What do a $1,600 custom-made diaper rash treatment, $8,500 scar-reduction cream and a $2,300 pain-relieving salve all have in common? Their price tag. And, more often than not, healthcare insurers are left to pick up the expensive tab for compounded medicines, reports the New York Times.
Certain insurers like Harvard Pilgrim are taking steps to reign in the spending on compounded drugs. Last year, Massachusetts's second-largest insurer decided to stop covering compounded drugs because it said the costs and safety concerns posed too great of a risk, FierceHealthPayer previously reported.
Pharmacy benefits managers, like those who own UnitedHealth Group and Blue Cross and Blue Shield plans, said they will no longer pay for more than 1,000 ingredients used in compounding, noting that such spending grew to $171 million in the first quarter of this year, compared to the $28 million in the first quarter of 2012, notes the Times.

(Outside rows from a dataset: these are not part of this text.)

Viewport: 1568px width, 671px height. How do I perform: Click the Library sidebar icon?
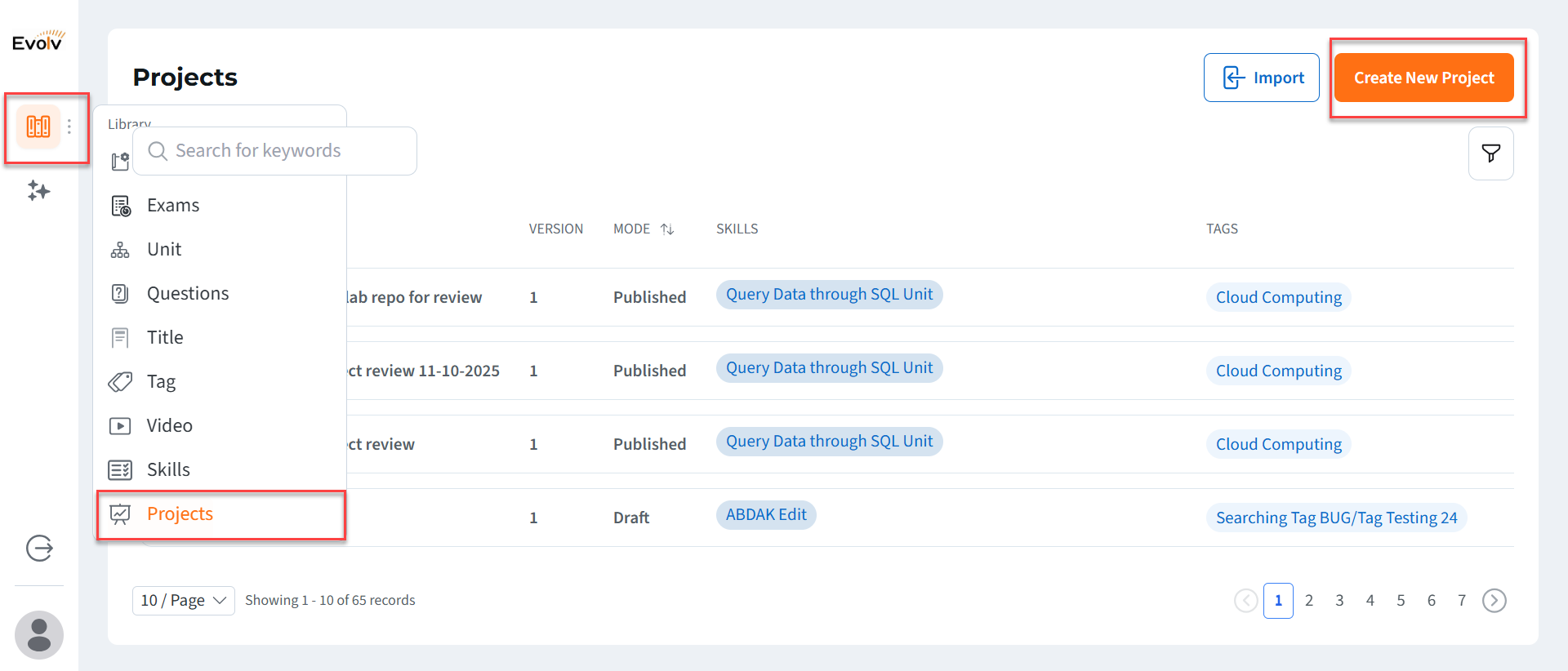click(x=38, y=127)
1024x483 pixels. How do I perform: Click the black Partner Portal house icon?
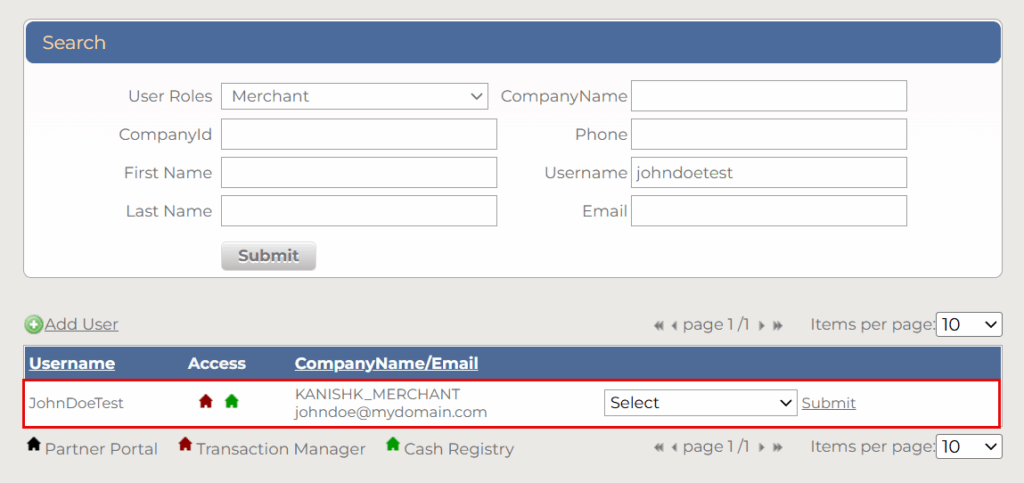tap(33, 445)
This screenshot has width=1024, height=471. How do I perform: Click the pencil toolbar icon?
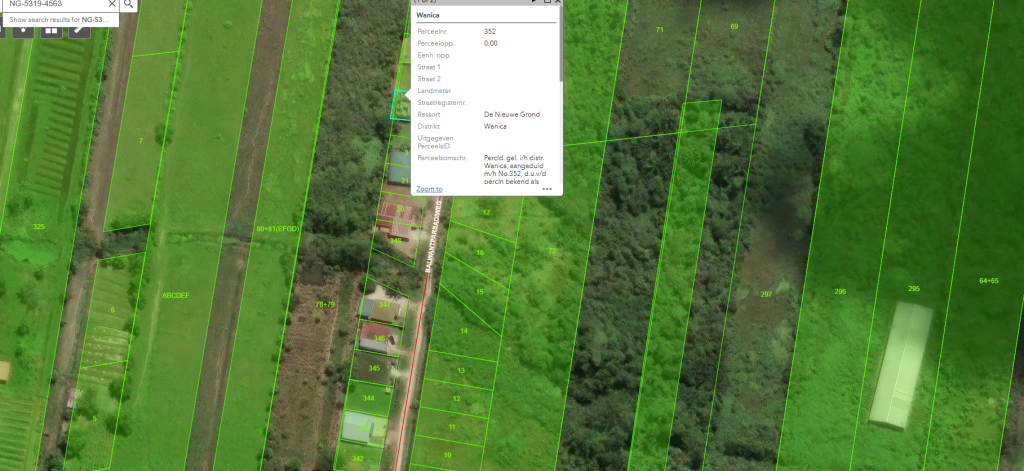pos(79,28)
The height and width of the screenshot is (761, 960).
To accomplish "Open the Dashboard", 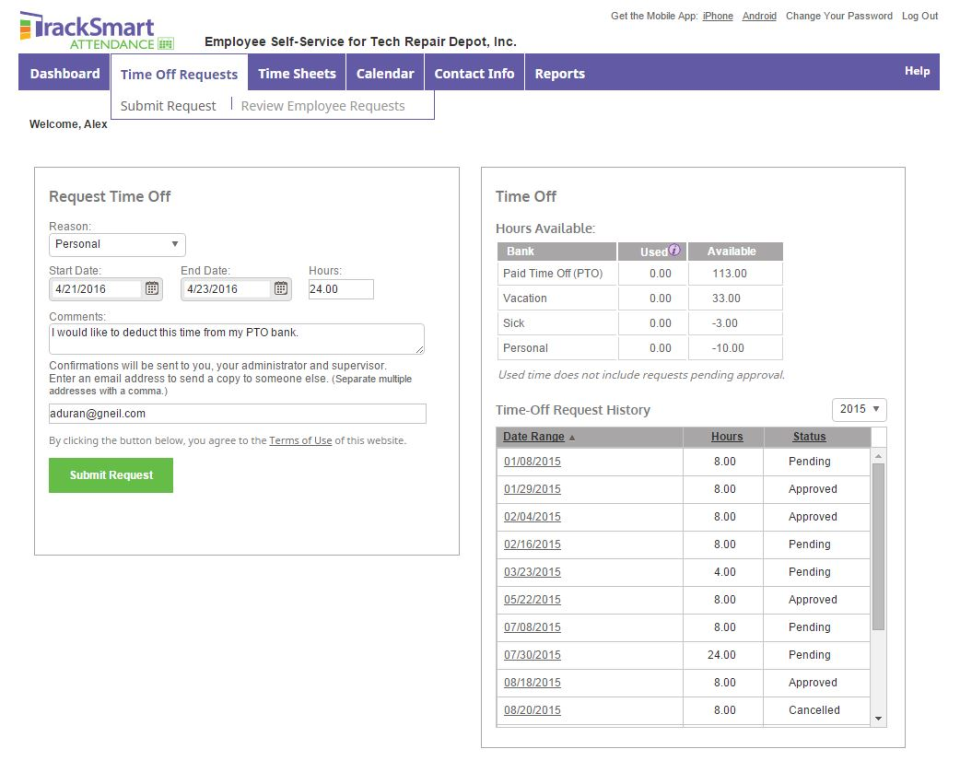I will [x=62, y=73].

There are many factors that attribute to the rising costs of ingredients used to create the drugs. For one, doctors are moving away from traditional drugs, like painkillers, and are using ointments and creams, noting it provides a more direct relief without entering the bloodstream, according to the Times.
What's more, there is little evidence that such creams contain safe ingredients. Many states are looking to control spending on compounded drugs in workers' compensation as well--Ohio set a limit of $600 per prescription.
Yet there are those who support and advocate for the use and spending of compounded drugs.
"Millions of people benefit from compounding," Jay McEniry, executive director of a coalition formed to fight the cuts by Express Scripts, told the TImes. "For the most part, people who take compounded medications have no alternatives."
But the question of safety is nothing new. Compounded drugs from a pharmaceutical compounding center in Massachusetts were linked to meningitis infections in more than 200 people and 15 deaths.